06Adverse effects of rituximab used in children with idiopathic nephrotic syndrome. A multicentric retrospective study

Introduction Rituximab (RTX) is an effective alternative treatment for severe idiopathic nephrotic syndrome in children. Nevertheless, the actual indication of RTX within the therapeutic strategy remains controversial, given the lack of data on the safety of this treatment in this setting. Objective To retrospectively collect and describe all severe and significant adverse effects that had occurred in children treated with RTX for idiopathic nephrotic syndrome. Patients and methods All participating centres within the SNP network were asked to fill an online database for all their patients treated with RTX for INS. Data were collected from the patients’ medical charts. Severe or significant adverse effects were defined as follow: any event that led to (i) a vital risk, (ii) a hospitalization or a prolongation of hospitalization, (iii) the occurrence of sequelae or (iiii) the interruption of RTX therapy. Results Twenty-three centres participated to the study. In total, 196 cases were collected on October 10th. The mean age at diagnosis was 4.7 (± 3.2) years. The mean duration of disease was 7.5 (± 4.3) years when RTX was first used.
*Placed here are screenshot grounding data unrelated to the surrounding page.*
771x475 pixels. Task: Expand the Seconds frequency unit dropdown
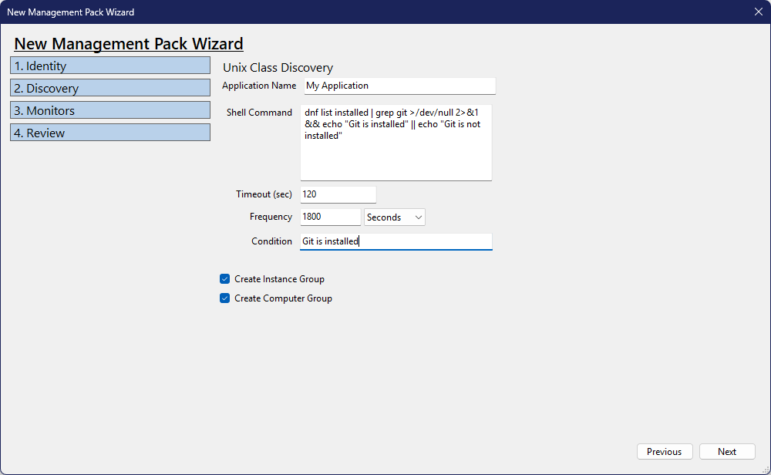[395, 217]
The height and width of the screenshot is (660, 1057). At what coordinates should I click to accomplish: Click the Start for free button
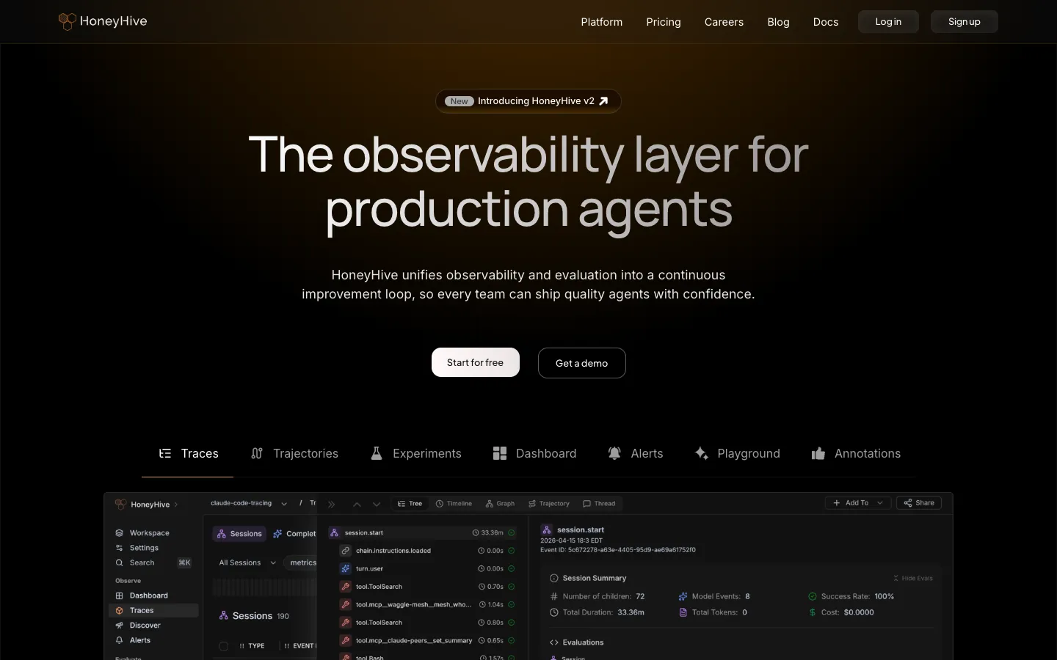pyautogui.click(x=476, y=362)
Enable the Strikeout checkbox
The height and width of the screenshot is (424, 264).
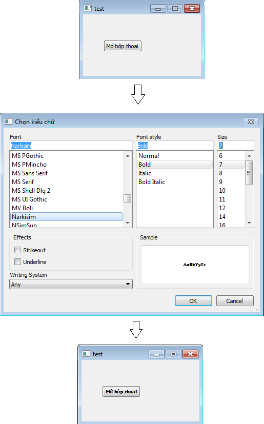17,250
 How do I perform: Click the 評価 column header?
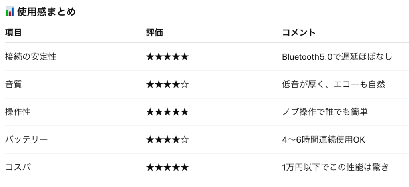(155, 33)
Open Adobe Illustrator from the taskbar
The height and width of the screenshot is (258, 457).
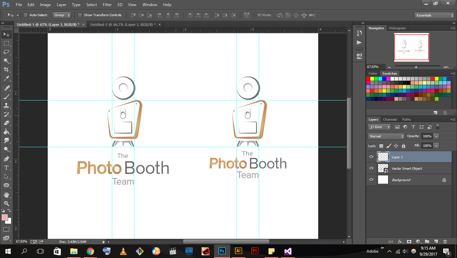(238, 251)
The mean follow-up was 3.2 (± 2.5) years and 1.5 (± 1.7) years since the first and the last infusion of RTX respectively. Adverse effects were reported in 6.6% of cases during the infusion (dyspnea = 6, cardiac arrhythmia = 1, hemodynamic instability = 1, others = 7), and in 13.1% of cases after the infusion (in relation with neutropenia = 6, low IgM = 3, low IgG = 6, infectious disorder = 14, cardiac = 2, liver = 1, kidney = 1, digestive = 2, neurological = 2, others = 6, several complications can be present in the same patient). The main consequences of these adverse effects were: non-planned hospitalizations ( n  = 30), modifications or interruptions of RTX treatment ( n  = 6), significant invalidity ( n  = 3). A single adverse effect led to a life-threatening situation. Conclusion Adverse effects were reported in 18.9% of these 196 patients treated by RTX for INS. RTX treatment was interrupted or modified in 6 cases. Only 4 adverse effects led to severe consequences (either life threatening event or significant invalidity). These results will help to evaluate the benefit/risk ratio or RTX for INS in children. This is an ongoing study, therefore results can be different when they will be presented during the meeting.